Changes to Deductible Expenses and the Increasing Coefficient

A notable shift in the tax code is the introduction of an increasing coefficient for certain deductible expenses, which businesses can use to reduce their tax liabilities. This coefficient, which applies to selecting the costs, has increased from 1.5 to 2. Eligible expenses include:

  • The purchase of fixed assets used in developing artificial intelligence (AI) or other high-tech equipment.
  • Acquisition of amortized intangible assets, such as software licenses and databases, that contribute to business activities.
  • Research and development (R&D) expenses that meet criteria set by the government, including participation in special approved programs.
  • Software and databases related to AI, provided they are included in the Unified Register of Russian Software and Databases.

This provision aims to support industries that invest in high-tech infrastructure and innovation. However, businesses must ensure their expenditures meet the criteria to qualify for these enhanced deductions.

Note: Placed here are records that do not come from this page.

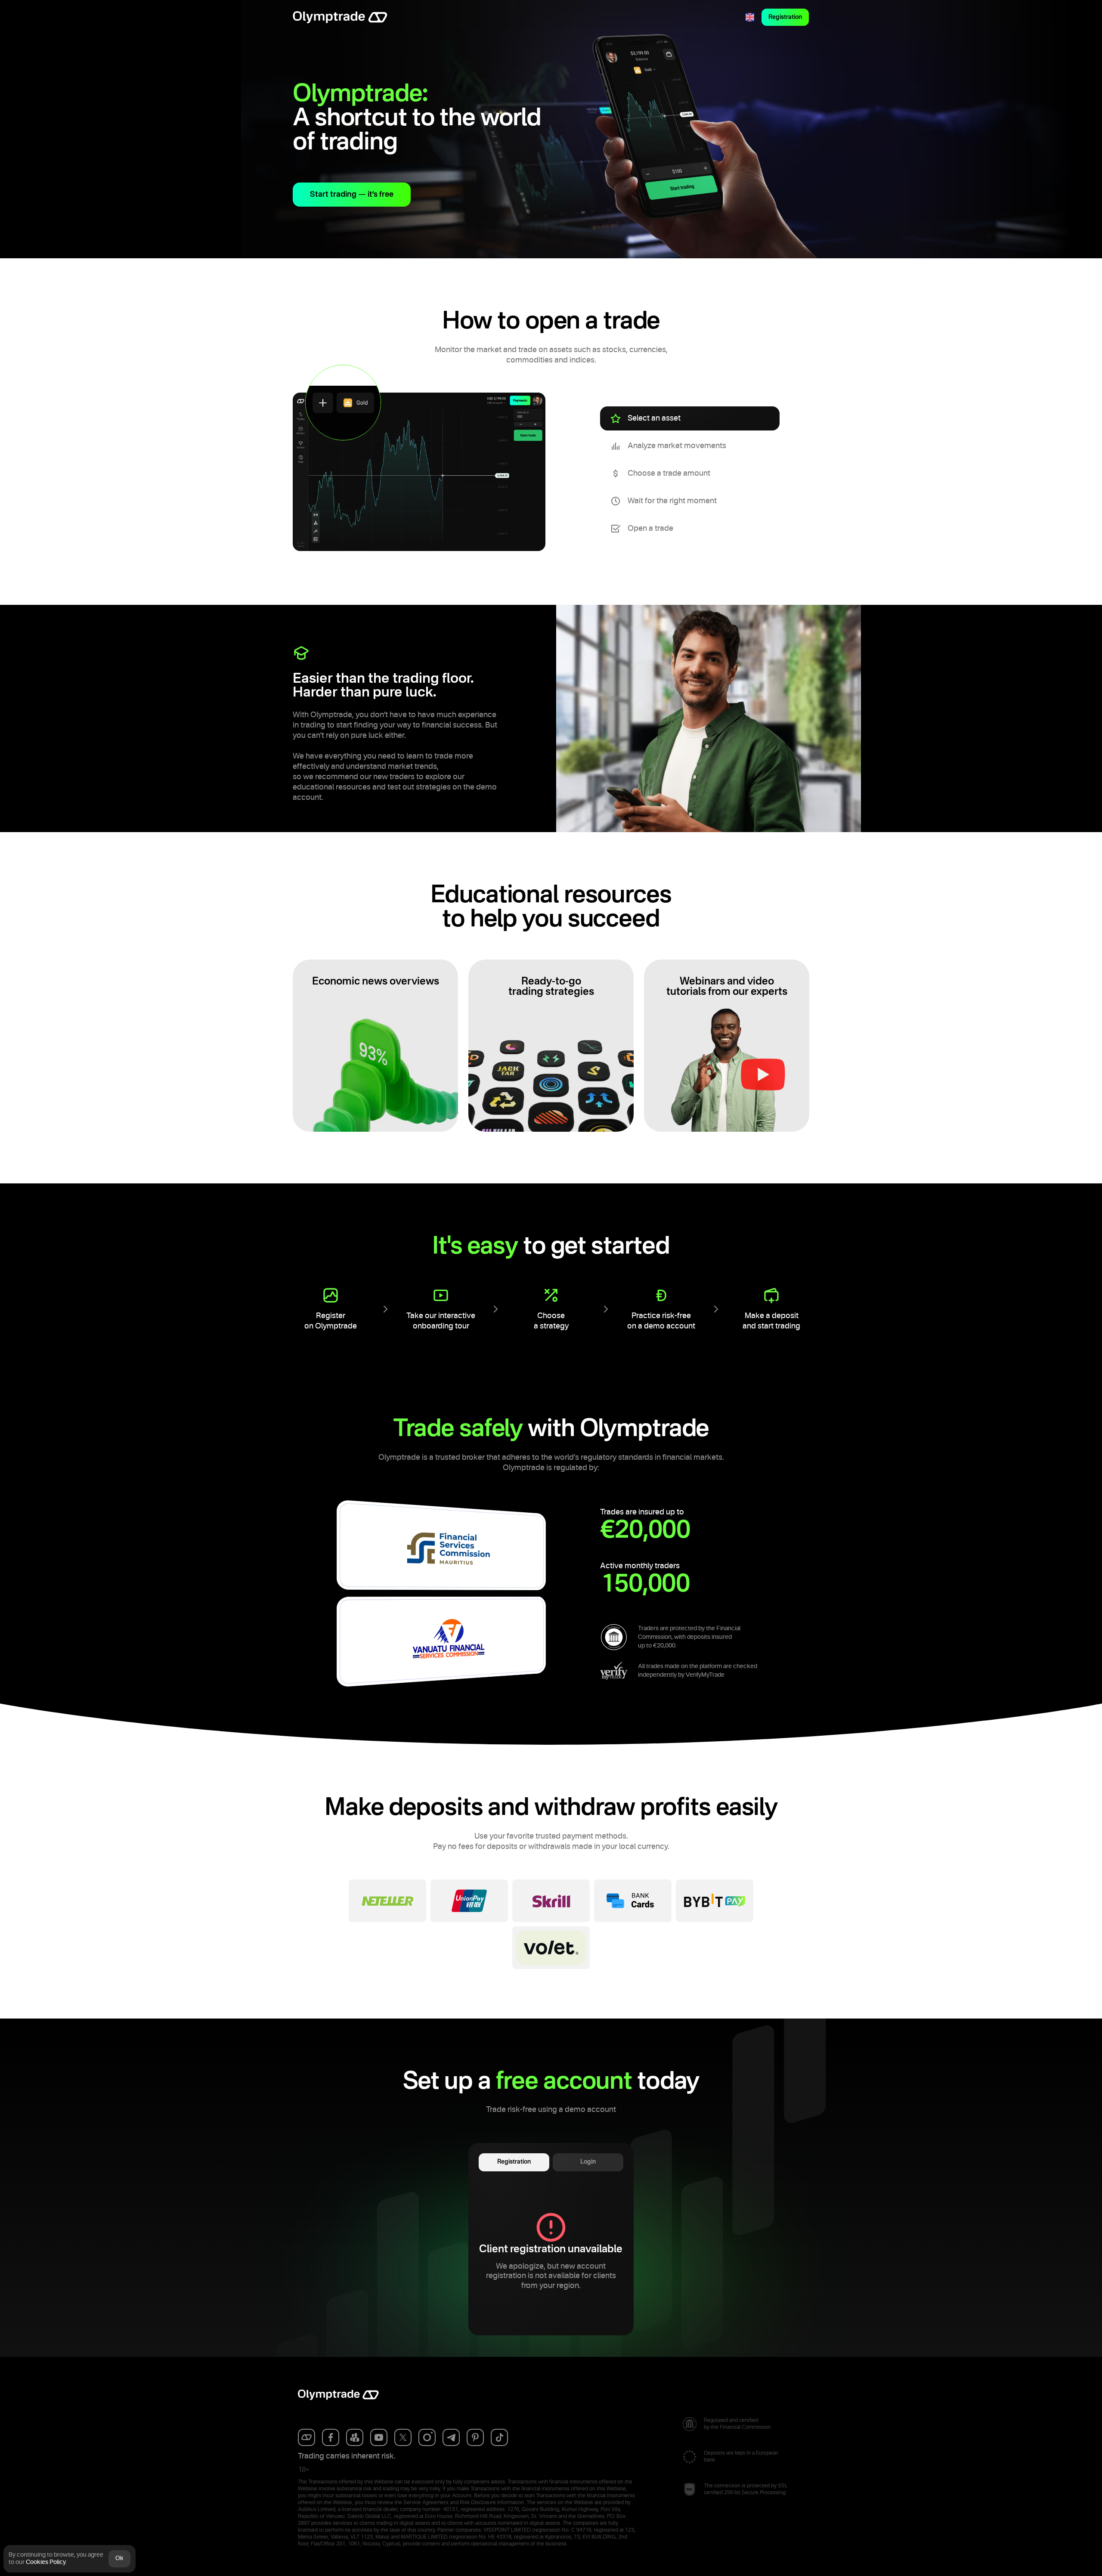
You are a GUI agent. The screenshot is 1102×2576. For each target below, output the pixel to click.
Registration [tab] (514, 2162)
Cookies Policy (45, 2562)
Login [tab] (588, 2162)
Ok (119, 2558)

Federal Investment Deduction

The new federal investment deduction allows businesses to reduce their taxable income through significant investments in fixed or intangible assets, including modernization and technical upgrades. However, companies must choose between utilizing the regional or federal deduction, each with its benefits.

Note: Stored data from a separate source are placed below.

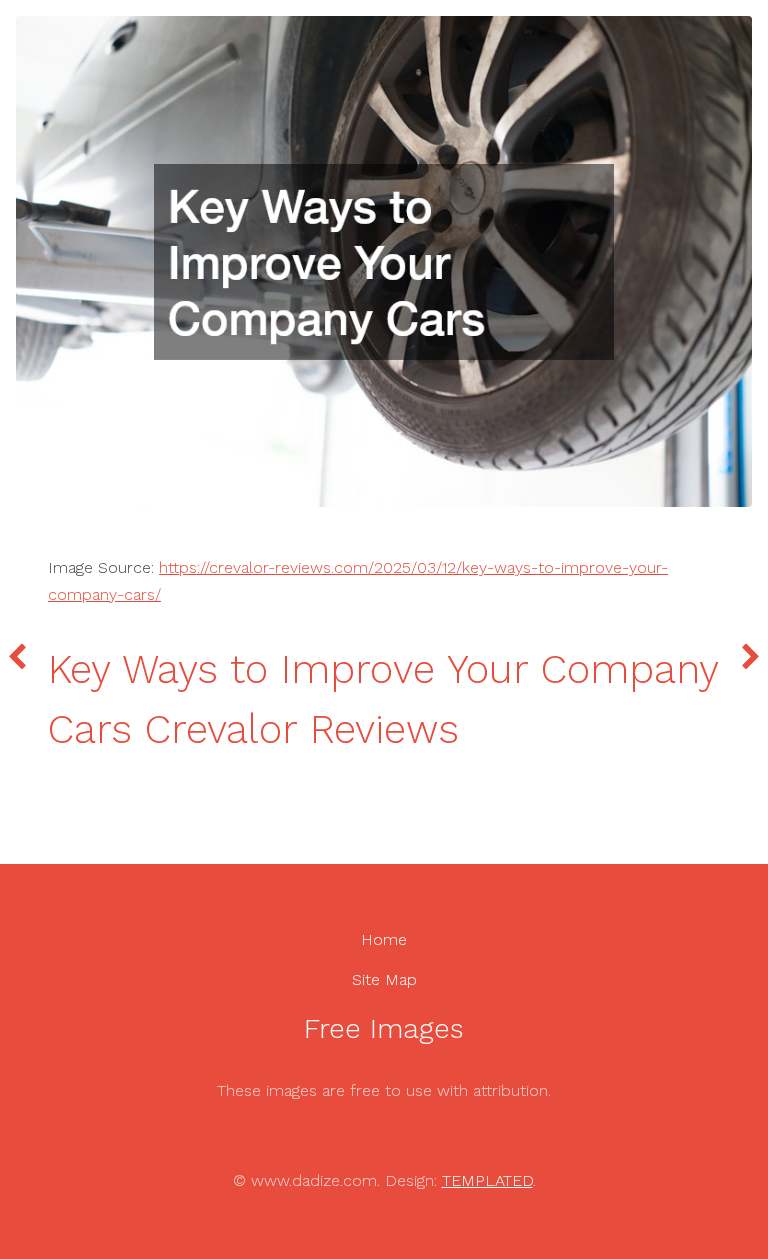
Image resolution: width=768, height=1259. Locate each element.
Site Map (384, 979)
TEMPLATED (487, 1180)
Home (384, 939)
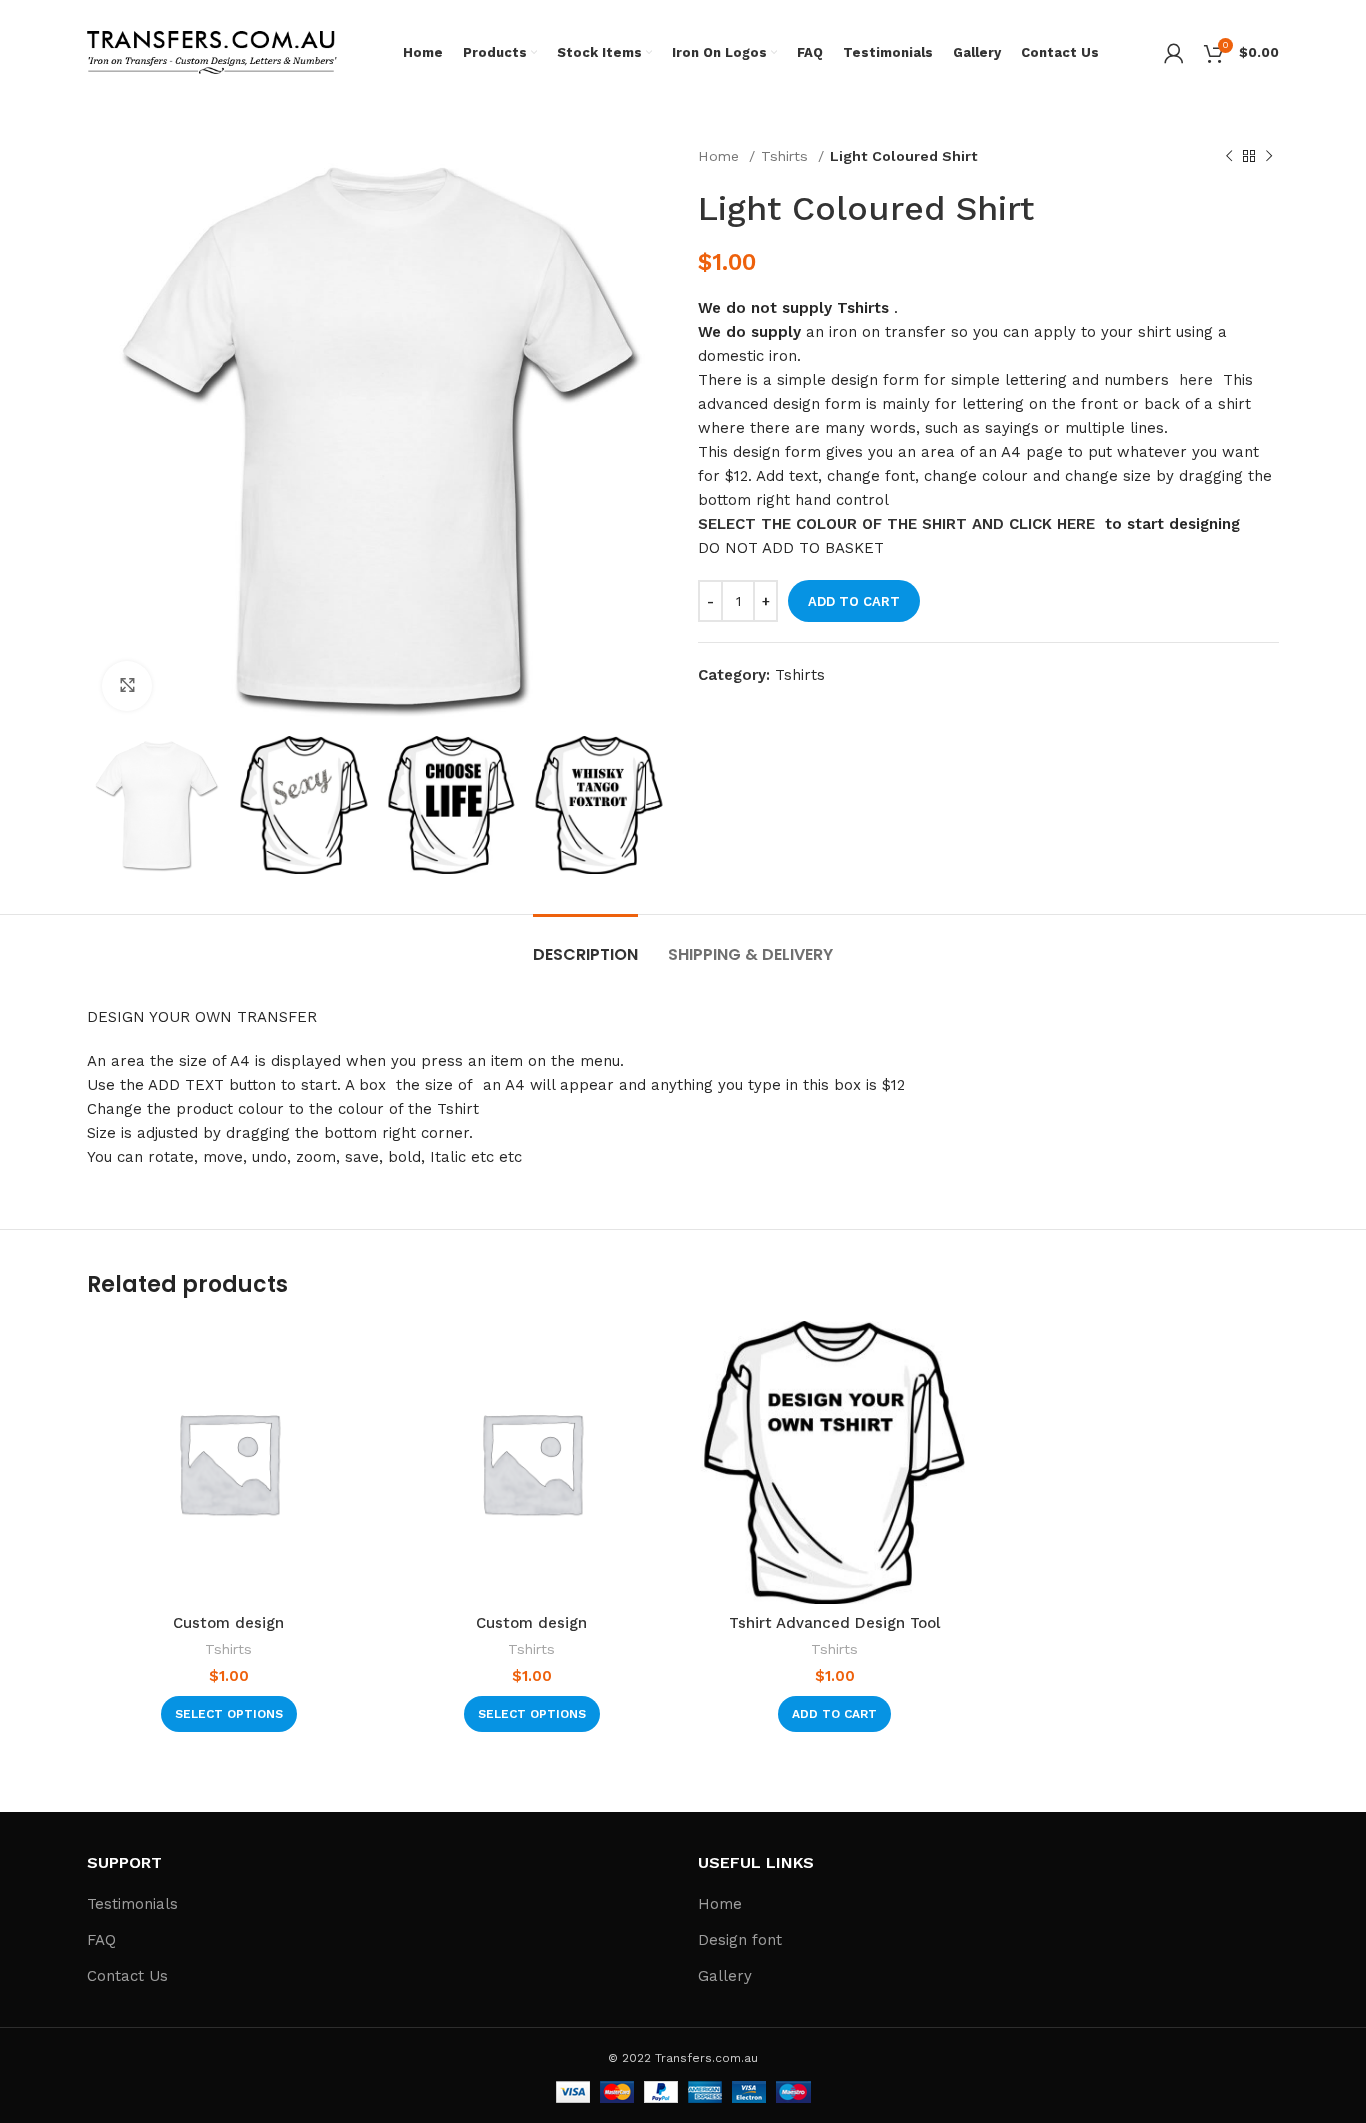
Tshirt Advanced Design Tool (834, 1623)
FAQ (101, 1940)
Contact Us (127, 1976)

  • Federal Deduction: Unlike regional deductions, the federal investment deduction applies uniformly across Russia. Companies can also carry any unused deduction portion into future tax periods. However, there are requirements: businesses must pay at least 3% of their profit as tax each year over the next six years to be eligible. In subsequent years, this minimum tax requirement will decrease to 2%.
  • Regional Deduction: Regional deductions may offer more generous terms but vary significantly depending on the local government’s policies. Companies in specific regions should consult with local tax advisors to assess which federal or regional deduction is more beneficial.

What Does This Mean for Businesses?

The new corporate income tax rates and provisions represent a significant shift in Russia’s tax landscape, particularly for businesses operating in high-tech sectors or with foreign operations. Companies must prepare for these changes by revisiting their tax strategies and ensuring compliance with the updated rules.

  • Foreign Businesses: Foreign firms operating in Russia without a permanent representative office will face higher tax rates. They should evaluate their operations and consider establishing a permanent presence to mitigate these higher costs.
  • High-Tech Firms: IT companies, small-tech startups, and firms investing in AI, R&D, or high-tech infrastructure may benefit from new deductions and lower federal tax rates. These changes make Russia an attractive environment for innovation-driven industries, though businesses must navigate the eligibility requirements carefully.
  • Long-Term Investment: The new federal investment deduction could encourage long-term capital investment in infrastructure and modernization. However, businesses should consider the minimum tax requirements and the potential to carry forward deductions when planning their investment strategies.

In conclusion, the updated tax regime signals Russia’s ongoing effort to modernize its economy and attract high-tech investments. Businesses are advised to act quickly to comply with the new rules and take advantage of the tax incentives offered under the revised system. Proactive tax planning will be essential for domestic and international companies as the new regulations are enacted in January 2025.